Publié le 20 janvier 2023 — par Aude Tortuyaux

— Ciné-concert à la Philharmonie de Paris - © Mathias Benguigui/Pasco & Co

Avec ces Tableaux d’une exposition dont les dessins naîtront sous les yeux des spectateurs, l’Orchestre de Paris poursuit son voyage dans le monde de la bande dessinée.

Troisième volet d’un partenariat noué avec le Festival international de la bande dessinée d’Angoulême : après Hansel et Gretel avec Lorenzo Mattotti et Le Petit oiseau de feu, par Camille Jourdy, l’Orchestre de Paris propose cette saison un « concert dessiné » autour des Tableaux d’une exposition de Modeste Moussorgski.

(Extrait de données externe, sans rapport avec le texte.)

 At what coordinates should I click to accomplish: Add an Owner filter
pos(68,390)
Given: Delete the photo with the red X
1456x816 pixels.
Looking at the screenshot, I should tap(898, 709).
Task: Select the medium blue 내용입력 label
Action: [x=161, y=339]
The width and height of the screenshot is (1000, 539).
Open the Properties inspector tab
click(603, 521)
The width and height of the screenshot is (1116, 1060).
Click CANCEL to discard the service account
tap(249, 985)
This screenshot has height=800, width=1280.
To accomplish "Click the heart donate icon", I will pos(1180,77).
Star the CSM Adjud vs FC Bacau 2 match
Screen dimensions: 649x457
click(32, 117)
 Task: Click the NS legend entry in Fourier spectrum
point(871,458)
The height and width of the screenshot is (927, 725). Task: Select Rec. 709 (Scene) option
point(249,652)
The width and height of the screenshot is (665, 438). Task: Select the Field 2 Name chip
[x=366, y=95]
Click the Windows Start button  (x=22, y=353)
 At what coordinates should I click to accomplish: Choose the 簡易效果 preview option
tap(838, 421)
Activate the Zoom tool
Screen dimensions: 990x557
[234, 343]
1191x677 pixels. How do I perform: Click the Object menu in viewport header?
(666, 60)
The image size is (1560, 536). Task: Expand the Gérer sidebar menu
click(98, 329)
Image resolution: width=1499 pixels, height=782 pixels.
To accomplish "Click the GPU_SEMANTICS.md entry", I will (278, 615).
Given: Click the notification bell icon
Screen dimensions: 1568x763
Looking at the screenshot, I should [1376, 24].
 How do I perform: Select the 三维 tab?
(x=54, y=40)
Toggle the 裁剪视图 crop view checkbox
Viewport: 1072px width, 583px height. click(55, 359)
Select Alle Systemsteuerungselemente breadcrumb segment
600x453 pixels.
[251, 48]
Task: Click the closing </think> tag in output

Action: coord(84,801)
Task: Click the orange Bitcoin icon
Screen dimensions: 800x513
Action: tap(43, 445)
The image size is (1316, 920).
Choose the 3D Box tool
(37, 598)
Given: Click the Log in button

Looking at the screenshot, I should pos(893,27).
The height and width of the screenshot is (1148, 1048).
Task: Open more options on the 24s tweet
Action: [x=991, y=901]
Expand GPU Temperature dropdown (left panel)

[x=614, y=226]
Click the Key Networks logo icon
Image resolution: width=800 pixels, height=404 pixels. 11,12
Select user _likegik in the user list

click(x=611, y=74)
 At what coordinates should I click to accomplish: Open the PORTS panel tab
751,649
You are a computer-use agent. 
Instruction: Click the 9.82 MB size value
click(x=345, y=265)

Mariage heureux des compétences et savoir-faire de l’institution phare du huitième art au niveau mondial, et d’une formation symphonique offrant aux dessinateurs l’occasion de s’associer à une véritable création musicale.

Cette année, Dominique Bertail aura la responsabilité de mettre la partition en images, et pour mission, d’illustrer le contexte de création des Tableaux : Moussorgski se rendant à Saint-Pétersbourg, en 1874, pour visiter une exposition organisée en l’honneur de son cher ami, le peintre Viktor Hartmann, disparu prématurément. Le compositeur ressentit une émotion si vive devant les toiles qu’il se serait lancé dans l’écriture de dix pièces pour piano en trois semaines, lui pourtant réputé si lent face à la page blanche. Ces « vignettes » seront transcrites pour orchestre symphonique par Maurice Ravel en 1922.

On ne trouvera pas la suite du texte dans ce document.